§ Problem 1
Answer these questions using the article on the founders of Nulife:
(a) In what city was the sober living home where Njaka got the treatment he considered right?
(b) What was Meints's degree in?
(c) Where is Nulife's new large facility located?
§ Problem 2
Write the next part of the article about the founders of Nulife, picking up after its last sentence.

==== Selected excerpt

Entrepreneurs Kage Njaka and JD Meints are painfully aware of the hardships faced by those recovering from alcohol and substance addiction. Both men been there.
For Njaka, it began in high school and rapidly took over his life. “Drinking was my drug,” he said. “It became apparent that I needed to start getting that in order.”
After several failed attempts at cleaning up, Njaka entered a sober living home in Thousand Oaks where he received what he considered to be the right treatment. “I just loved it, recovering there,” he said. “It was safe and peaceful.”
Sober for 12 years, Njaka moved forward with several successful business ventures–never forgetting his personal journey–and decided he wanted to give back, to help those suffering the way he once did. He purchased a house in Woodland Hills and opened his first sober living program for those trying to transition from detoxification back into society.
As for Meints, he considered himself to be a “functioning alcoholic.” Originally from San Diego, he was raised in a stable family environment and was given a solid education. “But there was alcoholism in my family,” he said. “It was just part of my culture.”
Very driven and with a degree in finance, he had developed many lucrative businesses but often felt unable to “turn it off.” He said it came as no surprise that it was just a matter of time until alcohol became a problem. When he first met Njaka, he was trying to turn his life around. “I was either attending AA meetings or getting kicked out of my house by my wife,” he said.
A kinship was inevitable and the two formed a partnership to create Nulife. “Kage had a facility put together, so we ironed out exactly what we wanted to do over several months,” said Meints. “I told him I wanted us to have core values … to set up proper goals and to do it for the right reason.”
Calling their program “a new approach and a new experience in addiction treatment,” Nulife now has two houses in Woodland Hills and a brand new sprawling facility in Calabasas off Mulholland Dr. “It’s a 360 degree program where we can take people from detox to sober living and integrate then back into society,” said Meintz.

========
==== Given records

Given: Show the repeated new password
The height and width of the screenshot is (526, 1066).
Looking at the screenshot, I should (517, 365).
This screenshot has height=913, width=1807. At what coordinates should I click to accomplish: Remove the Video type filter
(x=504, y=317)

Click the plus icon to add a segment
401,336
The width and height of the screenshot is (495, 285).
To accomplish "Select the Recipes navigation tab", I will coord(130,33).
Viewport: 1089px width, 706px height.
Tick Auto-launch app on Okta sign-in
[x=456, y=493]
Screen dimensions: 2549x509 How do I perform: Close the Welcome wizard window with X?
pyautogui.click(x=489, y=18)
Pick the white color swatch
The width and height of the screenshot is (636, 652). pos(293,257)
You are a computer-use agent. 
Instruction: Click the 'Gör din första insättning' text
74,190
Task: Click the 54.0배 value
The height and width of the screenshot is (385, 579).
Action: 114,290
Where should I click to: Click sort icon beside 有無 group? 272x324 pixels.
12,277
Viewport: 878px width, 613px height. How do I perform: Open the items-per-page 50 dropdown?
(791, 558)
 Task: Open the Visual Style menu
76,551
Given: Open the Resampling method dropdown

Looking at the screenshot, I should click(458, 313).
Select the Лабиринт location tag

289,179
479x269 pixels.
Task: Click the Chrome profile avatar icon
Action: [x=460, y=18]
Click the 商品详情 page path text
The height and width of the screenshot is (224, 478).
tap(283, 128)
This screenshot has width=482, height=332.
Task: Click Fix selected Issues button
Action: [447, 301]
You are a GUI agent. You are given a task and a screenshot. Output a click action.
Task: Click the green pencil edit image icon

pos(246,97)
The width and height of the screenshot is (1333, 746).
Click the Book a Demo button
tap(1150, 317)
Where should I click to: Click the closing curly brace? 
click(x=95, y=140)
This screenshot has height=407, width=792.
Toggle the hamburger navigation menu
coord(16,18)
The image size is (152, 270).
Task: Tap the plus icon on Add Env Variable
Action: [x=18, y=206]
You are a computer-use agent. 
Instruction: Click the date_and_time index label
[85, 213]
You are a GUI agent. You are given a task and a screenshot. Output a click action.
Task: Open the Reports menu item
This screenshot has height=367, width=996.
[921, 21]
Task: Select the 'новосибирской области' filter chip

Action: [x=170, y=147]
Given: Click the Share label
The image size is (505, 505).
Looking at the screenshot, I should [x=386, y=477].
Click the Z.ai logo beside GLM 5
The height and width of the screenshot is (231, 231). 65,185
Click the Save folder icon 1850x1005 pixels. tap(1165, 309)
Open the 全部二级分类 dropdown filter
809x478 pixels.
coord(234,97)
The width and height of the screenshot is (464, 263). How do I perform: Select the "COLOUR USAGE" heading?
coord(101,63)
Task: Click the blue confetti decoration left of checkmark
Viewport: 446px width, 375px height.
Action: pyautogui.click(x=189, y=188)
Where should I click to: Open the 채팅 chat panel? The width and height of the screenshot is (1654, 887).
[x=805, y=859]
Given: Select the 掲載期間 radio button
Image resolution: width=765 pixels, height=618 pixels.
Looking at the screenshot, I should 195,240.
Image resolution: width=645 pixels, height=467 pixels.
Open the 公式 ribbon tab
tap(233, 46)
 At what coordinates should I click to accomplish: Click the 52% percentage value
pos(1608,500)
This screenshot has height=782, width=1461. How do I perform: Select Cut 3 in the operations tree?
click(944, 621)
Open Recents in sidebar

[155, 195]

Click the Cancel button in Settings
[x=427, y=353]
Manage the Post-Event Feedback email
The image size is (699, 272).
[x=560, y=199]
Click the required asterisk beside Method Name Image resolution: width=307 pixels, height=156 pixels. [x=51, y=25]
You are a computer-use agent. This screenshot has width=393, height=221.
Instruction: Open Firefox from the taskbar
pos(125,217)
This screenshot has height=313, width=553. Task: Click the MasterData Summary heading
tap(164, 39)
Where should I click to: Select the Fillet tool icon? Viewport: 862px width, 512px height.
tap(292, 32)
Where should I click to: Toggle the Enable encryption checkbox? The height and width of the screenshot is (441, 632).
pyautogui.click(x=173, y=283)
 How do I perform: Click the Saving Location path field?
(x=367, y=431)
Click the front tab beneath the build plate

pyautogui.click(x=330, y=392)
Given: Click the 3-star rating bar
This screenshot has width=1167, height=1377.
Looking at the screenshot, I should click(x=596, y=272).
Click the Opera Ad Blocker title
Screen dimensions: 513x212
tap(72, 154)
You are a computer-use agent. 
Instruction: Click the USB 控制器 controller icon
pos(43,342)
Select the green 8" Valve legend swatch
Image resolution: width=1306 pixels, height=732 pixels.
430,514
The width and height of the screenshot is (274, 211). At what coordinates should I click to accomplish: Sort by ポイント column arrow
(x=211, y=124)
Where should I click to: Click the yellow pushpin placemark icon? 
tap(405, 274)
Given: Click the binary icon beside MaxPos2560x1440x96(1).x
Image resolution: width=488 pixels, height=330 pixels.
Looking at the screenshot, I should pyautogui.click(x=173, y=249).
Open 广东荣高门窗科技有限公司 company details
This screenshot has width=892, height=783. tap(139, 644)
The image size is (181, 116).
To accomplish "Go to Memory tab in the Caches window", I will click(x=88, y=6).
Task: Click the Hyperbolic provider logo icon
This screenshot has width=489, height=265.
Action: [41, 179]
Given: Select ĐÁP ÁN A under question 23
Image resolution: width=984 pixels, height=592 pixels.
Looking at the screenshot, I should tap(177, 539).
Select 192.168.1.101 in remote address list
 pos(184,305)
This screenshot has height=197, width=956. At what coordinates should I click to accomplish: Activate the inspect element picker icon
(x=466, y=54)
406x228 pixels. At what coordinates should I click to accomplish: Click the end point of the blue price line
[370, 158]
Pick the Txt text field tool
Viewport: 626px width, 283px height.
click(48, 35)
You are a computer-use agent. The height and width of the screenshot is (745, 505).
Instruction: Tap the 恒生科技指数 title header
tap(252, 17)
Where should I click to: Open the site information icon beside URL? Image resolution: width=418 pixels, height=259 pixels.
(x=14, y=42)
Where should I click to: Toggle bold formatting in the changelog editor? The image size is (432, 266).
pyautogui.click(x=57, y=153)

========

§ Expected output 1
(a) Thousand Oaks
(b) Finance
(c) In Calabasas, off Mulholland Dr.

§ Expected output 2
The NuLife philosophy is based on their contention that individualized substance abuse treatment doesn’t go far enough and that the unique characteristics of the individual must be addressed. The creation and production of music is one of their most successful therapies. “When I was in treatment in Thousand Oaks, I discovered that many of the people there were artists,” said Njaka.
When he purchased the Woodland Hills home, an important component was a finished recording studio. “So many of the residents would spend more time in the studio or writing music than doing anything else,” said Njaka, whose also has a background in the recording industry. “It’s a beautiful thing to see your songs produced by professional engineers. These people leave with an amazing sense of accomplishment.”
“Color Blind Recovery” is the first album written and produced by Nulife clients. Money raised from the sale of the CD goes to their foundation, Hope and Recovery Place (HARP)–established by Meintz and Njaka–which is committed to providing help for addiction treatment to those in the music arts industry.
Njaka and Meints want to stress that “addiction has no face,” that it can affect anyone at any time, regardless of social status, race or culture. “The main thing is to just get help, whether it be through our facility or by reaching out to AA or an organization online,” said Meints.
“Get the support,” said Njaka. “You can’t do it alone.”